Agile is all about moving quickly, releasing frequently, and responding to the true demands of your consumers, even if it contradicts your initial goal. This means that you don’t need to have a thorough set of criteria and a comprehensive project before you start working. Instead, you can effectively travel in one direction with the expectation of changing the path along the way as per user feedback. This results in faster feedback effects all through the software development life cycle, enabling you to make more informed decisions.
2.3 Incremental Model
This is the third one in the list of development methodologies is the Incremental approach. The iterative and incremental development methodologies lay between the waterfall process’s structure of upfront planning and the flexibility of Agile methodology. This means it is a mixture of both.
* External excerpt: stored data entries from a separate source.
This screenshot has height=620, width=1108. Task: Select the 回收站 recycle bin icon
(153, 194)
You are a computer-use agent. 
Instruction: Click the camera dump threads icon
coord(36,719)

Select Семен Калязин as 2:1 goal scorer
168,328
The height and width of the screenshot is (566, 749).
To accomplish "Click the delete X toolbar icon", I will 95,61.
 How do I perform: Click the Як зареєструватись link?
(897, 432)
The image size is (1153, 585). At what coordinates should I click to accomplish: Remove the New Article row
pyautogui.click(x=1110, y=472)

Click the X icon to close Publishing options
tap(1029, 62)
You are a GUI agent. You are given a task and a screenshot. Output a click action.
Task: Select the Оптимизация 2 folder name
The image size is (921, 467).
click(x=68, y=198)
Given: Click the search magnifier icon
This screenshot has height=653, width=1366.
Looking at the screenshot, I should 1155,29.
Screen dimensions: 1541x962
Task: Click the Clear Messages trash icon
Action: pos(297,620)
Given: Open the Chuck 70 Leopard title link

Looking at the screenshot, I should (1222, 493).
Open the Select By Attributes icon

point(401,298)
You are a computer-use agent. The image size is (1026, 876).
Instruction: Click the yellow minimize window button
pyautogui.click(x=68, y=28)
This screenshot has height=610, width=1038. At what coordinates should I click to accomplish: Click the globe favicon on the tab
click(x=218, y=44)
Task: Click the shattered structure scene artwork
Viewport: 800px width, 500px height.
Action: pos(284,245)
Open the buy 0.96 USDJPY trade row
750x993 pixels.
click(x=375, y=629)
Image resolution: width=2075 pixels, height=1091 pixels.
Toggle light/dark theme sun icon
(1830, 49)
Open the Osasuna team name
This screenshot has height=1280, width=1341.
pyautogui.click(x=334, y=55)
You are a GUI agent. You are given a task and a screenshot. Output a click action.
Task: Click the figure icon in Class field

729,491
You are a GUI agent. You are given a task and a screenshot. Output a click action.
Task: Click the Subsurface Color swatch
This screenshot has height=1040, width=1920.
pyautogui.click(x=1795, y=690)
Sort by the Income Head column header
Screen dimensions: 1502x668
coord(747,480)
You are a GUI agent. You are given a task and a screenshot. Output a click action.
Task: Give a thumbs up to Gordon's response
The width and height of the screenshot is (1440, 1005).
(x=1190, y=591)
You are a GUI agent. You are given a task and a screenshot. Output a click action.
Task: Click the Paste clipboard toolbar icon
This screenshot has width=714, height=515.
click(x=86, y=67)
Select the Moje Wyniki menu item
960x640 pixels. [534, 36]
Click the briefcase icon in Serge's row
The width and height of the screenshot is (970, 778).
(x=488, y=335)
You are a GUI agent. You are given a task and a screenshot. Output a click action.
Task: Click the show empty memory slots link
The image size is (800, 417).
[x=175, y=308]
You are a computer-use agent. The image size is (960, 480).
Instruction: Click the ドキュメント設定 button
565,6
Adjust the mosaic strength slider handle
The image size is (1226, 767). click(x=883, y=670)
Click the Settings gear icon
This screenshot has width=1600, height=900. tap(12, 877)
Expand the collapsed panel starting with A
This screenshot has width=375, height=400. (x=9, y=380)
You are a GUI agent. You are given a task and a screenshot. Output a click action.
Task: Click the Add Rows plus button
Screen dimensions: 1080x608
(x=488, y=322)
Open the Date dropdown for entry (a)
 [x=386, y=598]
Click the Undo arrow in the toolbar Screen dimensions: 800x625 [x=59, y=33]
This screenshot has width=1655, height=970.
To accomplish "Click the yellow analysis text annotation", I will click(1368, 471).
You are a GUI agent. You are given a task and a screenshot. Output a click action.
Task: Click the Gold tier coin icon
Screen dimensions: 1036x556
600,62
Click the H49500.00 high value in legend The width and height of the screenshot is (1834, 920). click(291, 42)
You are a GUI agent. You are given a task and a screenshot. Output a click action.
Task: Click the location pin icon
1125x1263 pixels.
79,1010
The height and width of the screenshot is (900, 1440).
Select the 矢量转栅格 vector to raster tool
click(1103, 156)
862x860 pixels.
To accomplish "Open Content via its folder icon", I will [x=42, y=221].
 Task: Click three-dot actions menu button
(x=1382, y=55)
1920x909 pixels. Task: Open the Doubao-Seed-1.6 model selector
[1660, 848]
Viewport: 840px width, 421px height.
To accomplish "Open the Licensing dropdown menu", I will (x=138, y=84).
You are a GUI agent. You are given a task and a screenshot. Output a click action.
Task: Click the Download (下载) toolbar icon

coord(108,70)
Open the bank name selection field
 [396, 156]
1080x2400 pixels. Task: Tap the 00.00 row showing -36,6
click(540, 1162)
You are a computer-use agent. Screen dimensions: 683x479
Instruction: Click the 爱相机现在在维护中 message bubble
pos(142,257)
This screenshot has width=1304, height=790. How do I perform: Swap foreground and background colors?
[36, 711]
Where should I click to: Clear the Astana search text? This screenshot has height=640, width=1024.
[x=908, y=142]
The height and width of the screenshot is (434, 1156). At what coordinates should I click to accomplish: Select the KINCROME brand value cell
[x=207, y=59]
While both adhere to the notion of developing small portions of software and releasing them to the public for criticism, they differ in terms of what is created during each release. Each “incremental” growth of the product in the incremental software development method adds as a new function or feature to the existing one. For instance, consider developing a strategy, creating an MVP with simple core capabilities, and then adding further features based on feedback.
- Start with the increments
- Repeat for each variant.
Phases of Iteration:
- Analysis of business requirements
- Design of software program
- Repeat the Testing until we get the expected outcome
In the end, we know that the software development cycle is one of the indispensable ways to create a qualitative product that meets the needs of the users. The basis of the software development process remains the same whether the process is a traditional waterfall or even flexible like agile. The software product development life-cycle is a lengthy, multi-step process that begins when your idea is conceived and continues until it is transformed into a full-fledged solution. All of those iterative processes require a significant amount of effort. However, it is easier to do so if you don’t know the step-wise stages process handbook. We hope this blog will help you decide on how to take your project ahead and which one among these will turn out to be fruitful.